Just as a Cruise Line has the right and responsibility to enforce a rule for the common good of those sailing with them, God also has the right and responsibility to outline those behaviors and beliefs that are considered acceptable within the body of believers.

This means that the desires and imaginations of an individual, or a group, do not have a factor in delineating those that are within acceptable criteria for being “church.” As much as men want to draw the terms of church membership, it simply isn’t within the purview of a follower to demand a certain right or privilege from a leader. Our current society is based upon personal freedom and responsibility, and many of our laws are designed to protect those freedoms from being impinged upon. On a societal level this is wonderful, but from a theological level this is devastating to the concept of God as Lord. Can that which is formed complain against its maker, or can the potter be equal with the clay (Rom. 9:20; Isa. 29:16)?

Some in our society not only over dramatize their belief, but also over spiritualize. Of course, there isn’t anything wrong with being a spiritually sensitive person, but to allow decisions regarding acceptable practice before God to be directed by personal feelings is to put the Lord of All Creation at our whim. Feelings are a wonderful and God given part of our psyche, but letting our feelings define our practice often leads to errant behavior (Jer. 10:23).

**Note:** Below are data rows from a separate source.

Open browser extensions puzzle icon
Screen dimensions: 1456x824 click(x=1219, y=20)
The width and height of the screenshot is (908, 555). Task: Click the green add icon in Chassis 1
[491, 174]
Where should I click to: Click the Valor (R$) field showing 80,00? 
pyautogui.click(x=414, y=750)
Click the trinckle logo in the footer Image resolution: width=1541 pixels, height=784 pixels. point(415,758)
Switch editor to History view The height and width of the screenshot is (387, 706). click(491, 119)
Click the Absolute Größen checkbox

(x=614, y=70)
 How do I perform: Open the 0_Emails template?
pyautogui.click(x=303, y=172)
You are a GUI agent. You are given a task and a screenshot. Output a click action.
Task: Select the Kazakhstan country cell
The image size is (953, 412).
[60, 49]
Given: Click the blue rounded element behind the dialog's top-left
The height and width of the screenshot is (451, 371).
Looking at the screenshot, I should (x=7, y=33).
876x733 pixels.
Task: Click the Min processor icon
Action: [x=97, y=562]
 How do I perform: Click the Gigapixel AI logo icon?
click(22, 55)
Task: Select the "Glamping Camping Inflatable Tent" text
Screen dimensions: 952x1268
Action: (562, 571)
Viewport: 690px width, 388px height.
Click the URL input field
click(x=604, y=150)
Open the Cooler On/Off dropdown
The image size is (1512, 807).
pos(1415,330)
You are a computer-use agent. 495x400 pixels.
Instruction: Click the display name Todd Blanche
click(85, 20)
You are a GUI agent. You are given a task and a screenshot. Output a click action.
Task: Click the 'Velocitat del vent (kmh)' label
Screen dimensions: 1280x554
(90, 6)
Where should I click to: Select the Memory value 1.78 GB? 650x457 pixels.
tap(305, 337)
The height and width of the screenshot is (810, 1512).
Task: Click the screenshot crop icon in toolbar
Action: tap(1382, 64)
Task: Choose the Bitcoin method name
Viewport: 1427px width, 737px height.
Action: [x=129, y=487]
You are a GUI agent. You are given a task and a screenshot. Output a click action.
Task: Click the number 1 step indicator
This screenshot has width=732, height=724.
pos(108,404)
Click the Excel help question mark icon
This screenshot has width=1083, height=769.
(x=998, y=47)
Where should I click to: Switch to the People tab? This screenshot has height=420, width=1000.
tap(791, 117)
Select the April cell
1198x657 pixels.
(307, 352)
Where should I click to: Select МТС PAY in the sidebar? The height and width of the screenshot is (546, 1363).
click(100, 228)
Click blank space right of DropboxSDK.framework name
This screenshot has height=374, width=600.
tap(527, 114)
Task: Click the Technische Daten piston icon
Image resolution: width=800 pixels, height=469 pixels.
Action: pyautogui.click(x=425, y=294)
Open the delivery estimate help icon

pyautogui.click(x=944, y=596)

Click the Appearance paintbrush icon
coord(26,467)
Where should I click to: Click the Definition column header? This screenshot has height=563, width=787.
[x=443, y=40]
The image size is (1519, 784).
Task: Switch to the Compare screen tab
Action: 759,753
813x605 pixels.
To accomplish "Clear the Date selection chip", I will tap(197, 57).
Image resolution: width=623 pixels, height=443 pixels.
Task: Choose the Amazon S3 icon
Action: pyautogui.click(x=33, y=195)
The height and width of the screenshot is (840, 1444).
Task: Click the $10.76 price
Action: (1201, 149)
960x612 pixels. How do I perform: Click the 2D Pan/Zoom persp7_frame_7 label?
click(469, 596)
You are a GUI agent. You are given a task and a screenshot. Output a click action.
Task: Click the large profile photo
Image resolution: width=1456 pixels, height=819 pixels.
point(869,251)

So, what is the better way? In the whole psalm of the reading noted at the beginning – Psalm 119 – David repeatedly makes note that the Word of the Lord is to be obeyed and trusted. “Oh, let me not wander from your commandments” (v.10); “Oh how I love Your Law! It is my meditation all the day” (v.97); “Your word is a lamp unto my feet and a light to my path” (v.105); “I long for Your salvation, O Lord, and Your law is my delight” (v. 174); and these are just a brief smattering of the repeated theme that runs the length of the chapter.

Over and over in the whole of scriptures this same refrain is clear, the words given by God are upright and lead to wisdom, but the desires of men lead to sin and destruction. The whole genre of the Wisdom Literature points to this conclusion. The Apostle John measures love by the desire to keep the commands of the Lord (1 John 5:3). In John 14:15 Jesus makes the direct statement that if we love Him, we will keep His commandments. The commands of God, as exemplified by Jesus, and passed to us via the Holy Spirit in the Scriptures are the measure, the gold standard, the rock upon which we must order our lives if we are going to be acceptable to Him.

[i] Everett Ferguson, The Church of Christ: A Biblical Ecclesiology for Today (Grand Rapids: William B. Eerdmans Publishing Company, 1996), 378.